(Stored records)
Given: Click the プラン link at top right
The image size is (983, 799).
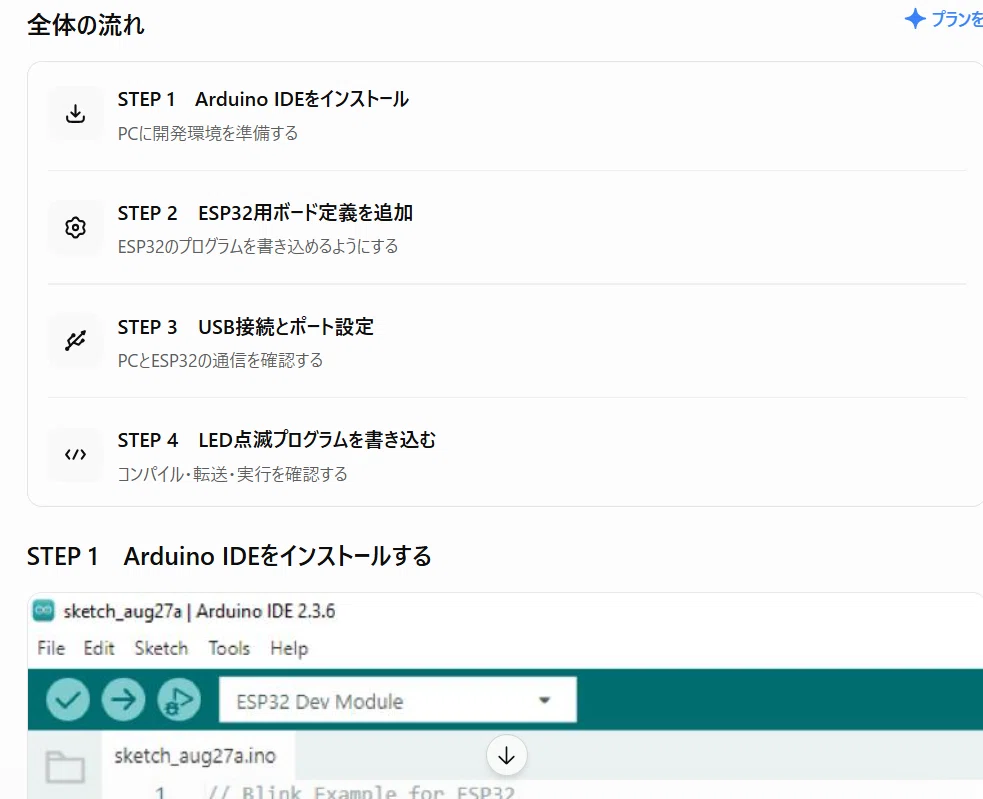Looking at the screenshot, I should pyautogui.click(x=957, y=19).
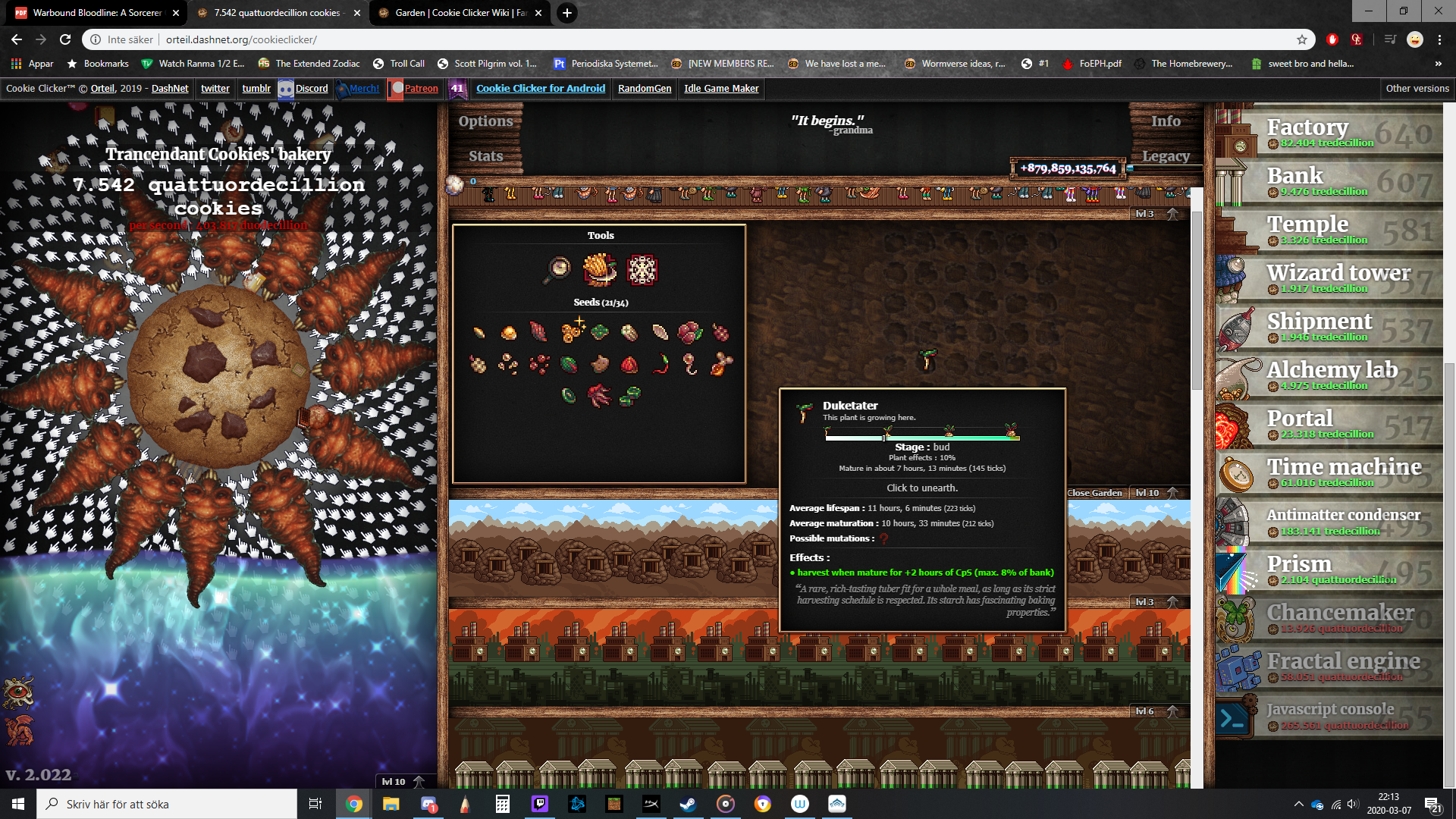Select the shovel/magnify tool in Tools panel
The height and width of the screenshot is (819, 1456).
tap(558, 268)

Aim of the exercise: The copy you write must hold every record verbatim and none of the pictures.

Result of the task:
Given: Click the プラン link at top right
The image size is (983, 799).
Looking at the screenshot, I should pyautogui.click(x=957, y=19).
Select the shovel/magnify tool in Tools panel
The height and width of the screenshot is (819, 1456).
tap(558, 268)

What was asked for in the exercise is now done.